● **Task instructions**: Retype, word for word, every line of the records below starting at the one that contains "How do I perform: Expand the GCL" and ending at the one that contains "Select Boa Esporte (MG) text"; include both of those lines and nothing more.

[Stored data]
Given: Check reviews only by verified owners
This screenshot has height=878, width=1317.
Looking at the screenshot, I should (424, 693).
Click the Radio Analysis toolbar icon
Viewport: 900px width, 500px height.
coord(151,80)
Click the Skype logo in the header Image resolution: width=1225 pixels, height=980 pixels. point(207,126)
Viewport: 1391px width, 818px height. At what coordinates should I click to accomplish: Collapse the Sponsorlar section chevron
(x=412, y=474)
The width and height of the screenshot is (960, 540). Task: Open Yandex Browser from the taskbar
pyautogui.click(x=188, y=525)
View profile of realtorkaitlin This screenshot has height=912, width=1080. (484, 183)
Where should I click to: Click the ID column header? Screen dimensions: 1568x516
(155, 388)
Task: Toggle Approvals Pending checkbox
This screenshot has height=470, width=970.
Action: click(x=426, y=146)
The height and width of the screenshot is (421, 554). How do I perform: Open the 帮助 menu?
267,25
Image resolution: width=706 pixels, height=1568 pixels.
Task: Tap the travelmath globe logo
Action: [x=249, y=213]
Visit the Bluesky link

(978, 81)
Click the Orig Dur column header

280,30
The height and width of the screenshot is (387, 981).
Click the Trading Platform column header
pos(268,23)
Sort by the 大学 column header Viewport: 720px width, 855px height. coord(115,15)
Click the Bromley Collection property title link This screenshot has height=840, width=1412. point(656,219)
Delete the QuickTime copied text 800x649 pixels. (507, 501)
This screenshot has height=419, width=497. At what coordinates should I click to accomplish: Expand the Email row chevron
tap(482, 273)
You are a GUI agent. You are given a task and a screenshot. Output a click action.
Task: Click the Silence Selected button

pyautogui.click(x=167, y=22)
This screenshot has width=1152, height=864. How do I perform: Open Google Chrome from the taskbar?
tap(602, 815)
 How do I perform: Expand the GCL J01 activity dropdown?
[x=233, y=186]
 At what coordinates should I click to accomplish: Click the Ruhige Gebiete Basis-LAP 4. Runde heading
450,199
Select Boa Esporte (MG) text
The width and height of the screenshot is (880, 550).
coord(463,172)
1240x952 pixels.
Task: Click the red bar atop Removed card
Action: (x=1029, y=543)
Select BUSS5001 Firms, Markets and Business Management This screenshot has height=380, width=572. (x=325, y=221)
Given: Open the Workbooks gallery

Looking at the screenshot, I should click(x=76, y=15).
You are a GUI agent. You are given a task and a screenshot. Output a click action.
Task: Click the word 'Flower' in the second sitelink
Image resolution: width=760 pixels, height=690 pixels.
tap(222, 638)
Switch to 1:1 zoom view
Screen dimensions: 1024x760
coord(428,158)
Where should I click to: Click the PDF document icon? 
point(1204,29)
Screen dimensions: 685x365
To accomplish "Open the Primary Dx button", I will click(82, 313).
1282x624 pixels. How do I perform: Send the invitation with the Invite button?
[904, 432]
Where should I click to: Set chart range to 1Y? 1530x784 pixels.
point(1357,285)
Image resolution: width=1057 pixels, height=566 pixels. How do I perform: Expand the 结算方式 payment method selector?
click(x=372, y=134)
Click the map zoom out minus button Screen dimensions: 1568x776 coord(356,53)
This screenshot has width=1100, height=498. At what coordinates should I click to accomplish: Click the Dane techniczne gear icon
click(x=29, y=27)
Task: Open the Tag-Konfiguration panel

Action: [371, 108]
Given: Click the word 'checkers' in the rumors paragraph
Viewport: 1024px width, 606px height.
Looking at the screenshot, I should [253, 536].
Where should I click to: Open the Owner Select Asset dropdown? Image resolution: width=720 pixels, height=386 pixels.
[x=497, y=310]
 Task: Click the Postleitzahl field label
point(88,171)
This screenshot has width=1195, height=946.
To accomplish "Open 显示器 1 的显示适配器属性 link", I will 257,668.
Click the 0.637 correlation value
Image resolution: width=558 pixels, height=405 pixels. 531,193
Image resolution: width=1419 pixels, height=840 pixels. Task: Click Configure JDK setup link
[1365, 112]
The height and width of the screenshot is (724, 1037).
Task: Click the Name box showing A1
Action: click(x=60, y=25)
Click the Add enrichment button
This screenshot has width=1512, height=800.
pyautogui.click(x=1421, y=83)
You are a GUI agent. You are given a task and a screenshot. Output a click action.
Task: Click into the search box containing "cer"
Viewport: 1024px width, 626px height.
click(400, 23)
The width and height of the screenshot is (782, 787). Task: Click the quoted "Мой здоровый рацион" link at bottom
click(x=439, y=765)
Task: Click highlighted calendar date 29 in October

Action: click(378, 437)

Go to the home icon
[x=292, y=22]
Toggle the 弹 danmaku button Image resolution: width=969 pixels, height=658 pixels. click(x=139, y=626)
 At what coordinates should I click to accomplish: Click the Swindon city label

● **Solved problem**:
 How do I perform: Expand the GCL J01 activity dropdown?
[x=233, y=186]
 At what coordinates should I click to accomplish: Click the Ruhige Gebiete Basis-LAP 4. Runde heading
450,199
Select Boa Esporte (MG) text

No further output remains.